Gosto desta frase de G. K. Chesterton, um escritor inglês famoso por seu personagem Padre Brown e sua apologética cristã: “Remova o sobrenatural e você não encontrará o natural, mas o não natural”. Nestes dias, os cerca de 1.406 bilhões de católicos celebram a Páscoa. A ressurreição de Jesus não é comprovável nem cientifica nem historicamente. É testemunho dos seus discípulos, que garantiram logo após a sua morte, terem visto o túmulo vazio e acima de tudo, O terem encontrado nos caminhos da Palestina. Anunciaram aos “quatro ventos” que Ele estava vivo e os acompanharia até ao final dos tempos. O cristianismo nasce então, desse Mistério central: a morte e a ressurreição de Jesus de Nazaré, chamado o Cristo (messias). O Jesus histórico, narrado nos Evangelhos e mesmo pelo historiador romano Flávio Josefo, deu lugar ao “Jesus da fé”, o Cristo que devia vir a este mundo. Paulo e outros convertidos, iniciaram a elaboração conceitual da doutrina cristã que ganhou corpo (quase definitivo) nos Concílios de Niceia (325) e Constantinopla (381).

Mais do que uma religião elaborada, falamos de uma crença.
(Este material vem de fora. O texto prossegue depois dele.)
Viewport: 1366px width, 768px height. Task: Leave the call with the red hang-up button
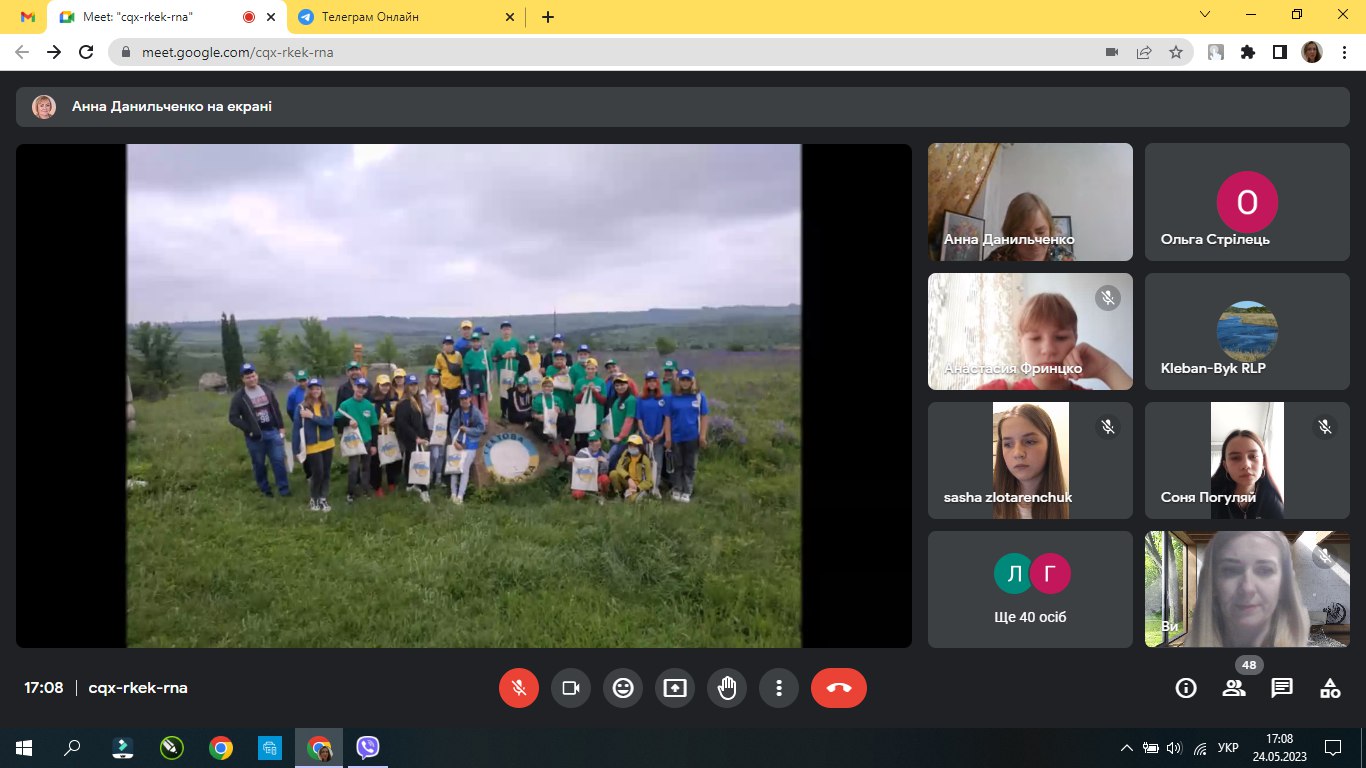839,688
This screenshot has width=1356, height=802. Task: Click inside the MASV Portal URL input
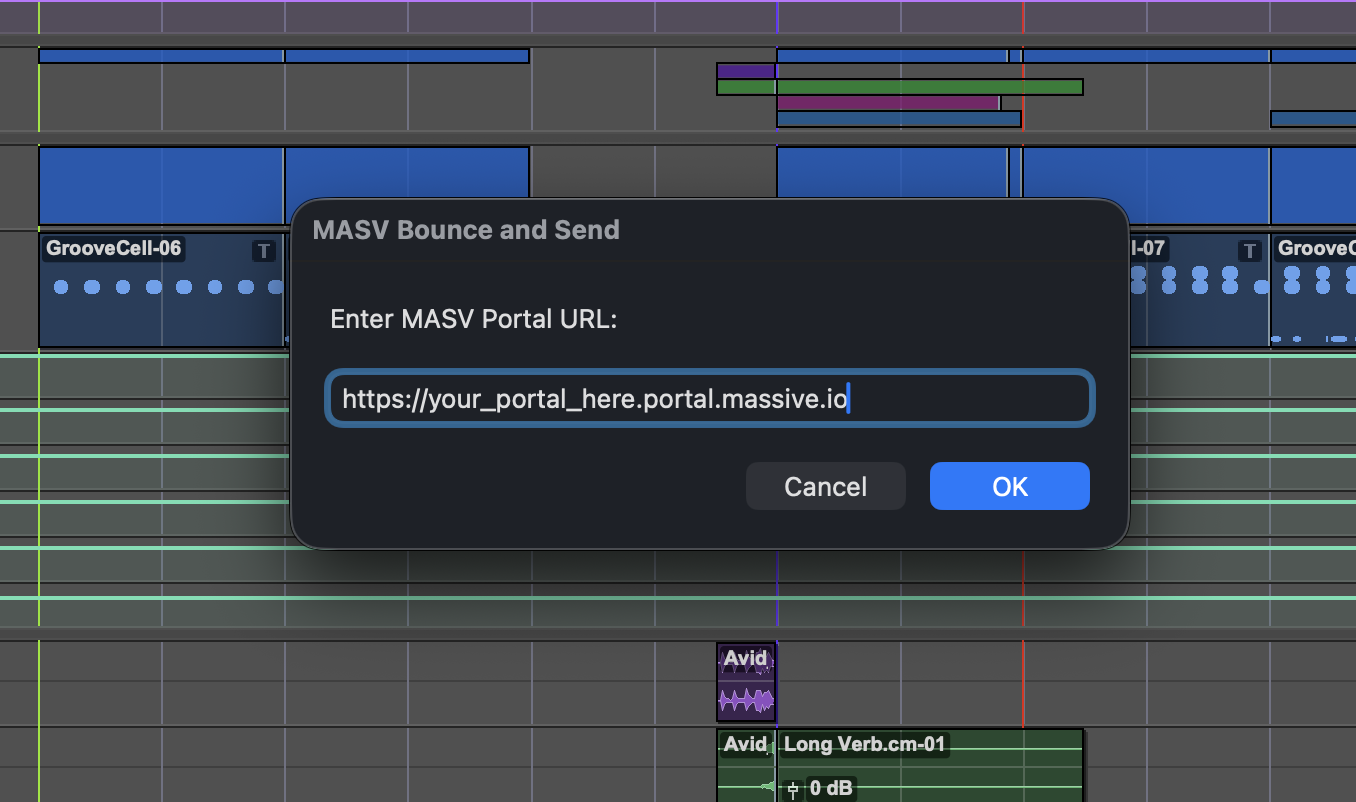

Fé numa Pessoa, que afirmamos ser o Filho de Deus. O Papa Bento XVI dizia com muita propriedade: “a fé não é uma adesão intelectual a uma doutrina, mas uma relação pessoal com Cristo, o Messias de Deus". E mais do que uma experiência íntima, é uma adesão, um seguimento, um compromisso com as teses que Ele mostrou enquanto viveu entre os homens. Em Jesus de Nazaré, o sobrenatural penetrou o ordinário da existência humana e lhe deu um significado pleno. Tem razão o escritor inglês! O natural se reveste de consistência quando é iluminado pelo sobrenatural. A vida histórica do homem Jesus de Nazaré é relida e contada a partir da sua Ressurreição. Não à toa, que os primeiros capítulos dos evangelhos a serem escritos, são os últimos e não os primeiros!

A celebração da Páscoa para os crentes é também uma injeção de ânimo e esperança, tão necessários nos dias de hoje. A pedra removida da sepultura, garante que a morte não é a última palavra ou o cemitério o final da linha. Mas não apenas isso! Onde muitos enxergam o final, a desgraça, um sem sentido gritante para a existência, os cristãos têm o dever moral de ecoar as palavras do ressuscitado: “Não tenhais medo”! Hoje, mais do que nunca, os humanos são testados no fogo, quanto à sua resiliência e resistência aos episódios que resultam de agentes maléficos e de uma cultura de morte que tenta se impor sobre a civilização ocidental. Nunca antes, a fé foi tão necessária!

Não nos passa desapercebido que inúmeros acontecimentos recentes, envolvendo extrema violência, tenham como protagonistas homens e mulheres “crentes”! Este paradoxo, tão antigo quanto a história das religiões, é extremamente doloroso e intragável. “Nem todo aquele que diz Senhor, Senhor, entrará no reino dos Céus, mas aquele que faz a vontade do meu Pai que está nos céus” (Mt 7,21), nos adverte o próprio Cristo. Por sua vez, aprendemos no último século a reconhecer que gente “de boa vontade” e sem religião, está na linha da frente na construção de um mundo melhor.

Páscoa é sinónimo de vida. É Primavera, onde tudo se renova. No Hemisfério Norte é palpável esse “milagre” na Estação que agora começa. O viçoso verde permeando os tapetes floridos de campos exalando vida, revela que o inverno rigoroso, não foi mais do que um ligeiro interregno e que forjou corpos e mentes para o que se adivinhava. Quem vos escreve, teve dificuldade em vivenciar o tempo Pascal no nosso Outono! Contudo, aprendi que em qualquer situação faz-se mister irradiar a esperança e a alegria que nada pode roubar. As incertezas que caracterizam esta pós modernidade, em que dos escombros nos levantamos a duras penas, não sufocarão jamais a ânsia de uma vida digna para cada ser humano neste mundo e a Plena, após esta caminhada.